Start Source document
📕

C# .NET API with linked class library v3.0

This is the API for usage with the self-hosted class library.

💡
indxSearchLibs does not have any third party dependencies except Microsoft .NET. Current version is 7.
💻
Typical use case

🚀 Create an instance of the system

⛓ Insert with an array of documents

🪄 Create Index

🟢 Check ready status

🔎 Search

⛓ Insert one or more documents without re-indexing

🗑 Delete one or more documents without re-indexing

🪄 (re-index if system status says it is required)

All of these functions can be run multiple times. For example to perform incremental loading.

All variations of this pattern can be run continuously over a long period of time to assure that the index and data is up to date.
End Source document
Start Data
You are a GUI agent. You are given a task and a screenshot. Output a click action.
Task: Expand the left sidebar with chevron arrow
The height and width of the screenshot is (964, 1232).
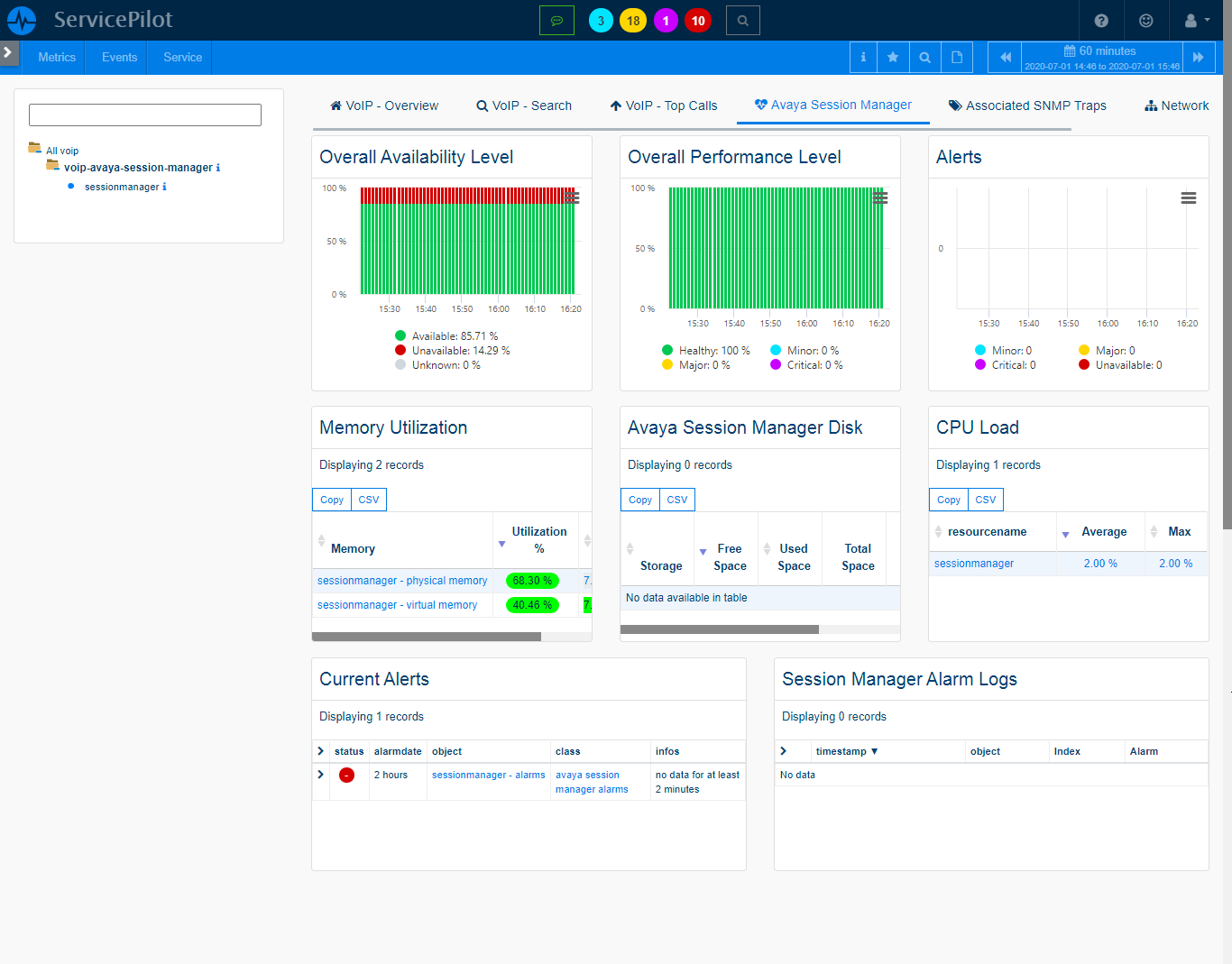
End Data
#### Challenges:
• a. In the C# .NET API text, take the stretch from "All of these" through "up to date." and write it out again, swapping "continuously" for "repeatedly".
• b. Answer these questions about the C# .NET API text:
(i) What version number appears in the title of the API?
(ii) In the typical use case, which step comes directly after "Check ready status"?
(iii) What example does the text give of a reason to run the functions multiple times?

#### Set of answers:
• a.
All of these functions can be run multiple times. For example to perform incremental loading.

All variations of this pattern can be run repeatedly over a long period of time to assure that the index and data is up to date.

• b.
(i) v3.0
(ii) Search
(iii) To perform incremental loading